Als jüngerer Spieler und während der Blütezeit der Karriere denkt man meist nicht so weit. Gegen Ende der Karriere hat man meist mehrere Verletzungen erlitten, spürt sie häufiger, intensiver und länger. Dann macht man sich diese Dinge eher bewusst, muss einen Weg finden, damit zu leben. Leider ist die Wahrscheinlichkeit, sich während der Karriere zu verletzen, sehr hoch, obwohl man austrainiert und fit ist. Es bleibt nur zu hoffen, dass es keine schwere Verletzung ist, die einen zu sehr einschränkt.

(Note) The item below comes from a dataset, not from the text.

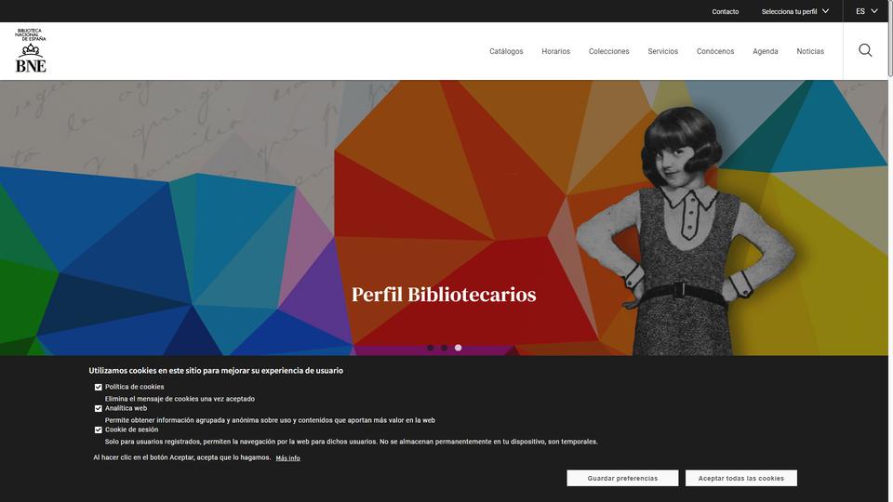Go to Servicios menu
Viewport: 893px width, 502px height.
click(x=663, y=51)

WIE MAN SIEHT, MUSS EIN PROFISPORTLER MENTAL ÄUSSERST GEFESTIGT SEIN. WAS IST DENN VIELLEICHT DAS ENTSCHEIDENDE MERKMAL IN SACHEN EINSTELLUNG, UM ES AM ENDE WIRKLICH BIS ZUM PROFI ZU SCHAFFEN?

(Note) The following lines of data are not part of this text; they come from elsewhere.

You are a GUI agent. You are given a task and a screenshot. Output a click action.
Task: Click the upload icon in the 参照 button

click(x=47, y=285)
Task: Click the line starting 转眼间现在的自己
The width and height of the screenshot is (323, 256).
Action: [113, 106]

Es führen zwar viele Wege nach Rom, aber am Ende schaffen es doch nur die wenigsten, sich durchzusetzen. Mit zu den wichtigsten Dingen gehört, dass dein Sport deine Leidenschaft ist. Du trainierst täglich, kommst täglich mit deinem Sport in Berührung, stellst dich dem Wettbewerb. Im Team, aber auch auf persönlicher Ebene.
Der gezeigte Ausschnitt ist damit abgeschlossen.